Representantes como a vereadora Marielle Franco (PSOL-RJ), morta há um mês, são só 5% do total de candidatos eleitos para as Câmaras Municipais em 2016, segundo o Tribunal Superior Eleitoral. Elas têm só 3% das prefeituras. As brancas também são consideravelmente sub-representadas, com só 8% dos dois cargos.
Se a política ainda é majoritariamente masculina, o topo do universo corporativo é predominantemente branco.
Segundo pesquisa do Instituto Ethos de 2016, mulheres negras ocupavam naquele ano apenas 0,4% do quadro de executivos das maiores empresas do país.
Para Lisiane, mudanças mais significativas no perfil das lideranças do setor privado devem aparecer em dez a 15 anos. Segundo ela, porém, já é possível notar avanços, e o principal é que poucas vezes se falou tanto no assunto.

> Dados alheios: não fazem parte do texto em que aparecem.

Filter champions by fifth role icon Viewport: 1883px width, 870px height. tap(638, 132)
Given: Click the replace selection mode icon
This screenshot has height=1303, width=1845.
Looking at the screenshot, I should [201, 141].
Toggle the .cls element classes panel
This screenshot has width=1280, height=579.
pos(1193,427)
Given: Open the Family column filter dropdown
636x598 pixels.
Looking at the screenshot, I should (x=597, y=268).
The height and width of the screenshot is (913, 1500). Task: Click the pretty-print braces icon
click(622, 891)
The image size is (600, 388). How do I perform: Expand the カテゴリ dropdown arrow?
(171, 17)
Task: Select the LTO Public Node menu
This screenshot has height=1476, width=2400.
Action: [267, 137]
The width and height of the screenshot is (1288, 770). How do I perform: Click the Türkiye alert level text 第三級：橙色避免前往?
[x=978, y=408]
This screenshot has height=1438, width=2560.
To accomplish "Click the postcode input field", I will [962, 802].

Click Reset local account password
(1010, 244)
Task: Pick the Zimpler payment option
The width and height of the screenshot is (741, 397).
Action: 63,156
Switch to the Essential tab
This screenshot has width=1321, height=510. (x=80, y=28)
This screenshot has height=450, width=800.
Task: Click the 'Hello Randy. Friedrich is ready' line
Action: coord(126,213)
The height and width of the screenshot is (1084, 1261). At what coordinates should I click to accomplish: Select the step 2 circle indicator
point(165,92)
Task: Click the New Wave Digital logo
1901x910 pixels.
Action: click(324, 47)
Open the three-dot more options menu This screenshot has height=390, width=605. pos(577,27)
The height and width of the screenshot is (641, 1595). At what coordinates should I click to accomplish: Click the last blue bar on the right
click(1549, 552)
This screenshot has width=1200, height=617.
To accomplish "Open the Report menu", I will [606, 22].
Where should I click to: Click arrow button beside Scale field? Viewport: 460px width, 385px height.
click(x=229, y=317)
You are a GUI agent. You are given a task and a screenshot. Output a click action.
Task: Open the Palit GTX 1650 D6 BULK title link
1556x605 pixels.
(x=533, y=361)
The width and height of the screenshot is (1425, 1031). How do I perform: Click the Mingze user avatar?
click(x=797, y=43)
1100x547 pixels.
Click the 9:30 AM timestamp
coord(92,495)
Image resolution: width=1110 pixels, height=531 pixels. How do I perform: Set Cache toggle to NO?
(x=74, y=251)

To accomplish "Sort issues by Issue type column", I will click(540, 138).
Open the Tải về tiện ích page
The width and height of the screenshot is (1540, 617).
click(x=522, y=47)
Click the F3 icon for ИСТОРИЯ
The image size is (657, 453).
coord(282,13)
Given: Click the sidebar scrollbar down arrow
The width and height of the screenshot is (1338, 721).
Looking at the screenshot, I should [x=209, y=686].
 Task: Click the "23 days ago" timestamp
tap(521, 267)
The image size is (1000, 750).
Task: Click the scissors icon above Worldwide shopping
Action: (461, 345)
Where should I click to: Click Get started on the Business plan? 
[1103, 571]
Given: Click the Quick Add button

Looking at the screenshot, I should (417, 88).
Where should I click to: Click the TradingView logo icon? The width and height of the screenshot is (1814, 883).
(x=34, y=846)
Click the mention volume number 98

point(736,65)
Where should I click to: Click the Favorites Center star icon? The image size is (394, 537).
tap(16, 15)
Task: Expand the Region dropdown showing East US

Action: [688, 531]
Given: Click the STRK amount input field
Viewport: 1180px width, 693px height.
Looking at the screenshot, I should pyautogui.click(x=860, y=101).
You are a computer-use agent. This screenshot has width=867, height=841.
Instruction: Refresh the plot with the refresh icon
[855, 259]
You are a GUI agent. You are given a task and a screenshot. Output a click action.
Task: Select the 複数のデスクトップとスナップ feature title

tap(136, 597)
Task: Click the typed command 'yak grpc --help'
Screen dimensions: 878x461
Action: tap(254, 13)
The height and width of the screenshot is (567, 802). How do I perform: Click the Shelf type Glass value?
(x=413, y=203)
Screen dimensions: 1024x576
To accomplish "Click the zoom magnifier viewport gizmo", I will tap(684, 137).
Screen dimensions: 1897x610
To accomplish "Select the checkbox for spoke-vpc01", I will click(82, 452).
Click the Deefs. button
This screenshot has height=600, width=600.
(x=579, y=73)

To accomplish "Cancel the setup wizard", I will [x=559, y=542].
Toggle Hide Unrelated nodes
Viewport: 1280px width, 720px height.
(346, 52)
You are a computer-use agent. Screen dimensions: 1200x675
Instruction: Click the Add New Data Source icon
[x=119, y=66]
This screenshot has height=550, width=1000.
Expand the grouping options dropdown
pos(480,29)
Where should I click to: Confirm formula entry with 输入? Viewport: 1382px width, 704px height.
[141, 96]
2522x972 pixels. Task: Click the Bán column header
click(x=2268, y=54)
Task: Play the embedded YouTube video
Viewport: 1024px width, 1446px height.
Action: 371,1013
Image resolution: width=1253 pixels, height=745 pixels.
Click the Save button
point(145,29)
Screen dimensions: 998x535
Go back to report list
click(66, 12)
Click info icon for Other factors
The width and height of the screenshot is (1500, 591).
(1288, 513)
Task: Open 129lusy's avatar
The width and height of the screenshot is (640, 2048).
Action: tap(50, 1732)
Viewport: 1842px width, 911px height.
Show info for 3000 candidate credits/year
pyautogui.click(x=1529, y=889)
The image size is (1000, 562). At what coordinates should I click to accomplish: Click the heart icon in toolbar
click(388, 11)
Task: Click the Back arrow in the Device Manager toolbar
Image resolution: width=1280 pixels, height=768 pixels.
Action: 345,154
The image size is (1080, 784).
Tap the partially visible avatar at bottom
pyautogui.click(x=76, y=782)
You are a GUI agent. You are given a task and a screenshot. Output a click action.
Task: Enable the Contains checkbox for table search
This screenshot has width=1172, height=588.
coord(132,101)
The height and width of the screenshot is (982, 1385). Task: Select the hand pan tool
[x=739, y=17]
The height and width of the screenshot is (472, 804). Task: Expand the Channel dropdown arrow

Empresas de tecnologia como a dela têm criado comitês de funcionários negros e políticas para promover mais diversidade, e há programas em outros setores, como o de bancos de investimentos.
“É preciso trazer pessoas que nunca se imaginaram no mundo corporativo, jovens que sonhem, como eu, que podem ocupar a cadeira da presidência da empresa e saibam que pessoas negras e não negras podem ajudá-los, como me ajudaram”, diz Lisiane.
Matéria publicada na Folha de S. Paulo.